**PROMPT**. Only the number is requested. Tally the lines of the data that hold the string "computer".

**SUPPLIED ENTRIES**.
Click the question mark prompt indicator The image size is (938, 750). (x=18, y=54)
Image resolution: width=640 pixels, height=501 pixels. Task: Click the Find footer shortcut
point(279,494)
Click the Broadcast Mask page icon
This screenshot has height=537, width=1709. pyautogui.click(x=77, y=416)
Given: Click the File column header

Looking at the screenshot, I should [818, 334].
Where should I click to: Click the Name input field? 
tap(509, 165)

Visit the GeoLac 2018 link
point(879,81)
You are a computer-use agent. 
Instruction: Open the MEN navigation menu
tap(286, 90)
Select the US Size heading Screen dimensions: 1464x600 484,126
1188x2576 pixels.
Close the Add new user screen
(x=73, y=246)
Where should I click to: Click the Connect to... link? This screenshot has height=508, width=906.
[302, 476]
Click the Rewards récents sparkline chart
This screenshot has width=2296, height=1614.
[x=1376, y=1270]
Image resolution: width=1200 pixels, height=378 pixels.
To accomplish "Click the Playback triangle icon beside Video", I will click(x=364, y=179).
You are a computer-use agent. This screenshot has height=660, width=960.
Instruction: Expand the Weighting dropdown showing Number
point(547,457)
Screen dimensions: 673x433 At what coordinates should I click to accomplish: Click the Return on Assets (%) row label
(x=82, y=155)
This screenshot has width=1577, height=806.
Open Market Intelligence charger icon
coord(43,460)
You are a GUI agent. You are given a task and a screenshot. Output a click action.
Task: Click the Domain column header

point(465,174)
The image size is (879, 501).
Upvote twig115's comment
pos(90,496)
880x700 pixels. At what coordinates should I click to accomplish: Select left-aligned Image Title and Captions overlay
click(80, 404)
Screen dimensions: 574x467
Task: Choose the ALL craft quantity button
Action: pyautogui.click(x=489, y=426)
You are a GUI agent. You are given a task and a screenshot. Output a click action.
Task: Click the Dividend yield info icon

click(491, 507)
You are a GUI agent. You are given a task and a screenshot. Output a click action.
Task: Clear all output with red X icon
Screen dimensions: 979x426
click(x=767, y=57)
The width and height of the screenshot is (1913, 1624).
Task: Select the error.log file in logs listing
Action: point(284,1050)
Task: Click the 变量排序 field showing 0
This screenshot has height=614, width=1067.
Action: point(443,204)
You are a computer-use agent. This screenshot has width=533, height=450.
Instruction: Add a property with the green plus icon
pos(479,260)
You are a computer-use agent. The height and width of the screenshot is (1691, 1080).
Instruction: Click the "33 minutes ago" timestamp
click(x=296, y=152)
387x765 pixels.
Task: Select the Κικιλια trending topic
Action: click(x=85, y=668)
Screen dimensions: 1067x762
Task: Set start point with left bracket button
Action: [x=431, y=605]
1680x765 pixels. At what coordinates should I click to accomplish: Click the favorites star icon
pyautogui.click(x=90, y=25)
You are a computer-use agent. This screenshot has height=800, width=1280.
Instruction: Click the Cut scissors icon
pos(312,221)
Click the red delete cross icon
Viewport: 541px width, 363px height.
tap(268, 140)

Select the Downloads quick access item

**ANSWER**. 5